A mixture containing 0.765 mol \(\mathrm{He}(g), 0.330 \mathrm{mol} \mathrm{Ne}(g),\) and 0.110 \(\mathrm{mol} \mathrm{Ar}(g)\) is confined in a \(10.00-\mathrm{L}\) vessel at \(25^{\circ} \mathrm{C}\) . (a) Calculate the partial pressure of each of the gases in the mixture. (b) Calculate the total pressure of the mixture.

A deep-sea diver uses a gas cylinder with a volume of 10.0 \(\mathrm{L}\) and a content of 51.2 \(\mathrm{g}\) of \(\mathrm{O}_{2}\) and 32.6 \(\mathrm{g}\) of He. Calculate the partial pressure of each gas and the total pressure if the temperature of the gas is \(19^{\circ} \mathrm{C}\) .

The atmospheric concentration of \(\mathrm{CO}_{2}\) gas is presently 407 \(\mathrm{ppm}(\) parts per million, by volume; that is, 407 \(\mathrm{L}\) of every \(10^{6} \mathrm{L}\) of the atmosphere are \(\mathrm{CO}_{2}\) . What is the mole fraction of \(\mathrm{CO}_{2}\) in the atmosphere?

A plasma-screen TV contains thousands of tiny cells filled with a mixture of \(\mathrm{Xe}, \mathrm{Ne}\) , and He gases that emits light of specific wavelengths when a voltage is applied. A particular plasma cell, \(0.900 \mathrm{mm} \times 0.300 \mathrm{mm} \times 10.0 \mathrm{mm},\) contains 4\(\%\) Xe in a 1: Ne: He mixture at a total pressure of 500 torr. Calculate the number of Xe, Ne, and He atoms in the cell and state the assumptions you need to make in your calculation.
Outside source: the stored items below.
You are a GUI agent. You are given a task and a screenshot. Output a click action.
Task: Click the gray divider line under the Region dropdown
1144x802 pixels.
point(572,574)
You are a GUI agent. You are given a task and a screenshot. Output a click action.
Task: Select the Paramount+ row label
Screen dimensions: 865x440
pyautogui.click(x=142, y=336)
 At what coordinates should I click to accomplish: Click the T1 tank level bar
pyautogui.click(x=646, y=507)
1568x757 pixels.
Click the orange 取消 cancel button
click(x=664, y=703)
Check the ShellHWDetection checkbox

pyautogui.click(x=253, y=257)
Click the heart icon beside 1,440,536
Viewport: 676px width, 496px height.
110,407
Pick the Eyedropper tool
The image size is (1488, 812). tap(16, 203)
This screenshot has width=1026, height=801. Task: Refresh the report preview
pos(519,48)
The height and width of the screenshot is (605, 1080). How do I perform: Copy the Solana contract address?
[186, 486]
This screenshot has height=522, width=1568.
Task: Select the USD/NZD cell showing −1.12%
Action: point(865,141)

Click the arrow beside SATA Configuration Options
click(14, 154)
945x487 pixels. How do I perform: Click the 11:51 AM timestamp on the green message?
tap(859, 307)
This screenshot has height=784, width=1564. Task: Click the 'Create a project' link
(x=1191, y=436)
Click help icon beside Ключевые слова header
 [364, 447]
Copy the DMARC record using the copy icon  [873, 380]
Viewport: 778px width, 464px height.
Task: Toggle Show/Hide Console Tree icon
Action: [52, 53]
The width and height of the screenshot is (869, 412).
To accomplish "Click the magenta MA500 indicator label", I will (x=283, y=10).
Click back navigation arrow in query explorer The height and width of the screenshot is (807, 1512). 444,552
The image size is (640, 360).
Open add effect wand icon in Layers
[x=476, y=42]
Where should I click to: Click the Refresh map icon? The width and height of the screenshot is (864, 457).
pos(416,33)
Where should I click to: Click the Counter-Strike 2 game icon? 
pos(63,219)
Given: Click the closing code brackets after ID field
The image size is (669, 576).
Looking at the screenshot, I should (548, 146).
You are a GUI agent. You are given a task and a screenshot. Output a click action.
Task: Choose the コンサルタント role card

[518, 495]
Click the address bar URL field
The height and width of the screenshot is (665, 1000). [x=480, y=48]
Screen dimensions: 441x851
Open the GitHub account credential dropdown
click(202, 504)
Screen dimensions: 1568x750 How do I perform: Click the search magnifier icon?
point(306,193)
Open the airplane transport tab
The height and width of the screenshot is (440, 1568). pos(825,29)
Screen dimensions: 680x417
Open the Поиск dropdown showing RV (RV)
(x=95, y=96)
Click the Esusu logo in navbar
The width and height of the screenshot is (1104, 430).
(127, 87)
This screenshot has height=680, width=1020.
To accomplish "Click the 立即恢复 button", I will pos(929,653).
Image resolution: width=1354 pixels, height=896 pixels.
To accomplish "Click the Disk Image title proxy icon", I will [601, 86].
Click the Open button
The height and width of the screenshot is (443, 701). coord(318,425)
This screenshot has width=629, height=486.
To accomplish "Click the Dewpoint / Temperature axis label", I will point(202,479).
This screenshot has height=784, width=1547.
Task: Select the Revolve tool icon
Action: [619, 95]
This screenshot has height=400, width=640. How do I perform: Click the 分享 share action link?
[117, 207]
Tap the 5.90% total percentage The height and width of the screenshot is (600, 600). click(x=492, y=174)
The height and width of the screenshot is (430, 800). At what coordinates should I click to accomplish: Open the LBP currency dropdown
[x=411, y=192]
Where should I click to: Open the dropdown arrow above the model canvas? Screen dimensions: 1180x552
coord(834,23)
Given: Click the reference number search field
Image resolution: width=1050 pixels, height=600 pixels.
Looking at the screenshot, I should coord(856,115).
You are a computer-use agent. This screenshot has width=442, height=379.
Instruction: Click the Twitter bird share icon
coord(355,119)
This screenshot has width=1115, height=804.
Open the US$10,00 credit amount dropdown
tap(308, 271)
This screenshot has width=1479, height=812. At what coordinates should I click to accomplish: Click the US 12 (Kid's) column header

A piece of dry ice (solid carbon dioxide) with a mass of 5.50 \(\mathrm{g}\) is placed in a 10.0 -L vessel that already contains air at 705 torr and \(24^{\circ} \mathrm{C}\) . After the carbon dioxide has totally sublimed, what is the partial pressure of the resultant CO\(_{2}\) gas, and the total pressure in the container at \(24^{\circ} \mathrm{C} ?\)

A sample of 5.00 \(\mathrm{mL}\) of diethylether \(\left(\mathrm{C}_{2} \mathrm{H}_{5} \mathrm{OC}_{2} \mathrm{H}_{5},\right.\) density \(=0.7134 \mathrm{g} / \mathrm{mL}\) ) is introduced into a 6.00 -L vessel that already contains a mixture of \(\mathrm{N}_{2}\) and \(\mathrm{O}_{2},\) whose partial pressures are \(P_{\mathrm{N}_{2}}=0.751 \mathrm{atm}\) and \(P_{\mathrm{O}_{2}}=0.208\) atm. The temperature is held at \(35.0^{\circ} \mathrm{C},\) and the diethylether totally evaporates. (a) Calculate the partial pressure of the diethylether. (b) Calculate the total pressure in the container.